### Work order
Each record is to be copied exactly as written.

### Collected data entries
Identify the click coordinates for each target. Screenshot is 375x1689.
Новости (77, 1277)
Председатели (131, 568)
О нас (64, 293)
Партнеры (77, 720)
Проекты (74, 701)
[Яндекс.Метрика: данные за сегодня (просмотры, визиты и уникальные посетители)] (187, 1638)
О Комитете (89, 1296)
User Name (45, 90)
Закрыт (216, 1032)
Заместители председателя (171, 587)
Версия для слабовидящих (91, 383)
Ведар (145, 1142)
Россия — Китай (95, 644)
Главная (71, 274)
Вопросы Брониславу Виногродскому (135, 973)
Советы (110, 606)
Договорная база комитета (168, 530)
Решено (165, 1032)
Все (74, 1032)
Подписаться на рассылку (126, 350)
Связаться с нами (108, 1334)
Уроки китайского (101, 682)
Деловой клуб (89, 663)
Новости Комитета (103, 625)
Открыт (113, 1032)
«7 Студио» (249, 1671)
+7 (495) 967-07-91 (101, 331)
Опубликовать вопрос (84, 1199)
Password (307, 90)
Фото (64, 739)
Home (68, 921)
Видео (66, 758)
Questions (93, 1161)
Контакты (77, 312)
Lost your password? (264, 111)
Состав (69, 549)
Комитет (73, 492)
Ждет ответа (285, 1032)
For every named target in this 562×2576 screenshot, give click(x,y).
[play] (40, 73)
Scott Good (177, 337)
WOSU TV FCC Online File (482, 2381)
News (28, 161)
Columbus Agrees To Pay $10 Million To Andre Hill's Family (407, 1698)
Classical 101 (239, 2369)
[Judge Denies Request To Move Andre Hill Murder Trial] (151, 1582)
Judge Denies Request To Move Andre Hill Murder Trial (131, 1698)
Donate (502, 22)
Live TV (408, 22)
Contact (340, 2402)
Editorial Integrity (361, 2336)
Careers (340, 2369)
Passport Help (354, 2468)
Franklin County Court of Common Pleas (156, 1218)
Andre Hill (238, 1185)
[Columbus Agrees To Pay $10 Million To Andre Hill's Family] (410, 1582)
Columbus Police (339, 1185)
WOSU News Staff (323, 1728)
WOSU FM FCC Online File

### Reply
Identify the click coordinates for each target. Screenshot is 375x1689.
Новости (77, 1277)
Председатели (131, 568)
О нас (64, 293)
Партнеры (77, 720)
Проекты (74, 701)
[Яндекс.Метрика: данные за сегодня (просмотры, визиты и уникальные посетители)] (187, 1638)
О Комитете (89, 1296)
User Name (45, 90)
Закрыт (216, 1032)
Заместители председателя (171, 587)
Версия для слабовидящих (91, 383)
Ведар (145, 1142)
Россия — Китай (95, 644)
Главная (71, 274)
Вопросы Брониславу Виногродскому (135, 973)
Советы (110, 606)
Договорная база комитета (168, 530)
Решено (165, 1032)
Все (74, 1032)
Подписаться на рассылку (126, 350)
Связаться с нами (108, 1334)
Уроки китайского (101, 682)
Деловой клуб (89, 663)
Новости Комитета (103, 625)
Открыт (113, 1032)
«7 Студио» (249, 1671)
+7 (495) 967-07-91 (101, 331)
Опубликовать вопрос (84, 1199)
Password (307, 90)
Фото (64, 739)
Home (68, 921)
Видео (66, 758)
Questions (93, 1161)
Контакты (77, 312)
Lost your password? (264, 111)
Состав (69, 549)
Комитет (73, 492)
Ждет ответа (285, 1032)
For every named target in this 562×2576 screenshot, give click(x,y).
[play] (40, 73)
Scott Good (177, 337)
WOSU TV FCC Online File (482, 2381)
News (28, 161)
Columbus Agrees To Pay $10 Million To Andre Hill's Family (407, 1698)
Classical 101 (239, 2369)
[Judge Denies Request To Move Andre Hill Murder Trial] (151, 1582)
Judge Denies Request To Move Andre Hill Murder Trial (131, 1698)
Donate (502, 22)
Live TV (408, 22)
Contact (340, 2402)
Editorial Integrity (361, 2336)
Careers (340, 2369)
Passport Help (354, 2468)
Franklin County Court of Common Pleas (156, 1218)
Andre Hill (238, 1185)
[Columbus Agrees To Pay $10 Million To Andre Hill's Family] (410, 1582)
Columbus Police (339, 1185)
WOSU News Staff (323, 1728)
WOSU FM FCC Online File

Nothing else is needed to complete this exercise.